Learning latent representations in high-dimensional state spaces using polynomial manifold constructions
For researchers working on dimension reduction in high-dimensional dynamical systems, this method offers a simple way to incorporate nonlinearity, though it is incremental over existing polynomial-based approaches.
The paper introduces a framework for learning low-dimensional latent representations in high-dimensional state spaces by enriching linear approximations with polynomial terms to capture nonlinear interactions. Applied to the Korteweg-de Vries equation, the method reduces representation error by up to two orders of magnitude compared to linear techniques.

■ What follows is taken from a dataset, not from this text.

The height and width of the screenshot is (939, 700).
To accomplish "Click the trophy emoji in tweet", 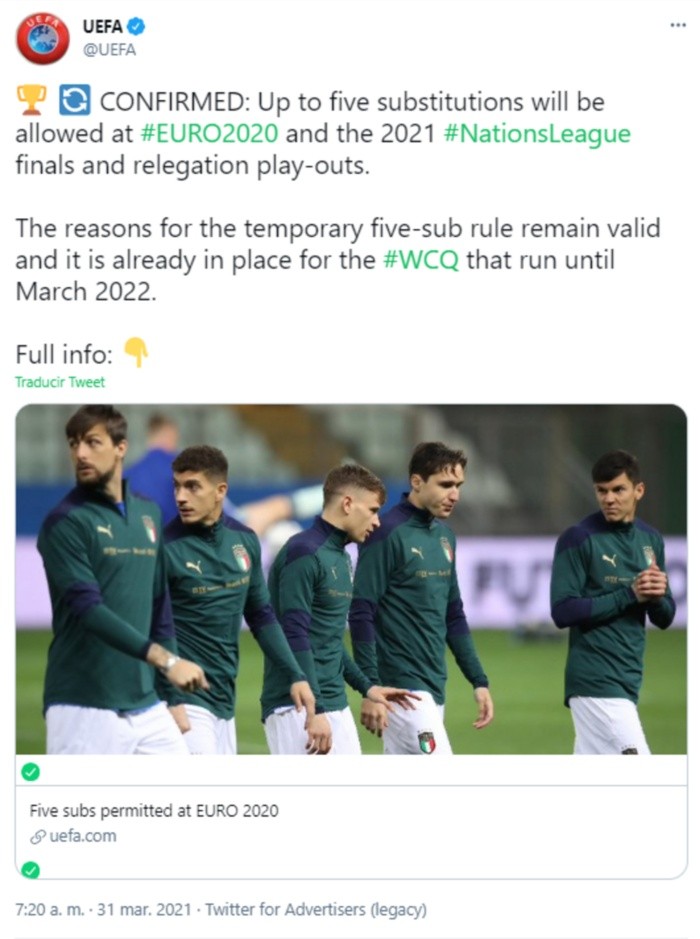I will pyautogui.click(x=31, y=100).
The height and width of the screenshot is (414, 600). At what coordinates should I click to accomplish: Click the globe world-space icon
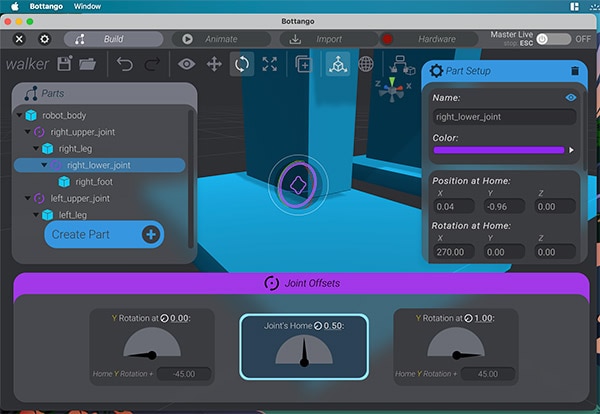click(x=366, y=64)
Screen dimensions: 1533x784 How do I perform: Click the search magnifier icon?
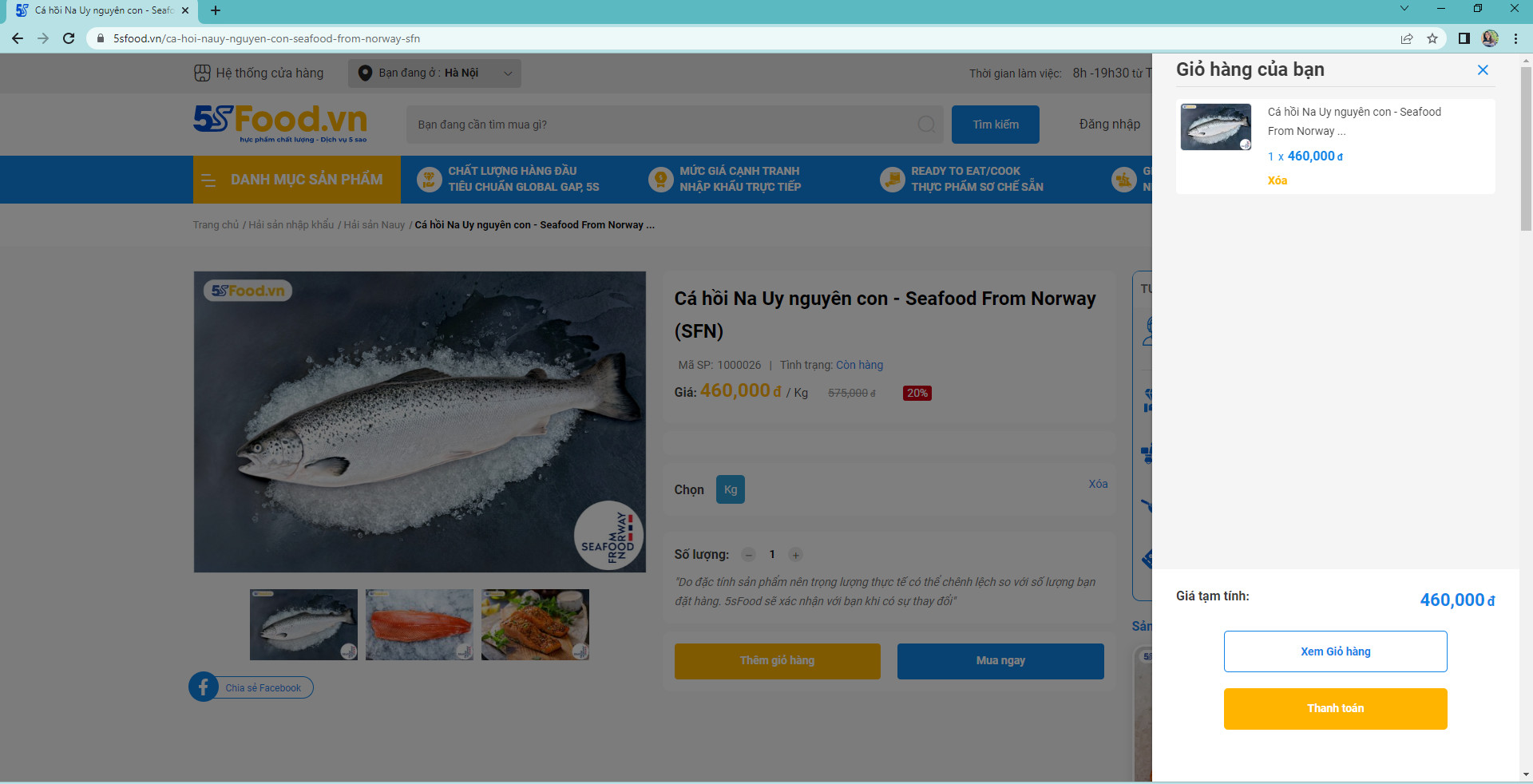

We present a novel framework for learning cost-efficient latent representations in problems with high-dimensional state spaces through nonlinear dimension reduction. By enriching linear state approximations with low-order polynomial terms we account for key nonlinear interactions existing in the data thereby reducing the problem's intrinsic dimensionality. Two methods are introduced for learning the representation of such low-dimensional, polynomial manifolds for embedding the data. The manifold parametrization coefficients can be obtained by regression via either a proper orthogonal decomposition or an alternating minimization based approach. Our numerical results focus on the one-dimensional Korteweg-de Vries equation where accounting for nonlinear correlations in the data was found to lower the representation error by up to two orders of magnitude compared to linear dimension reduction techniques.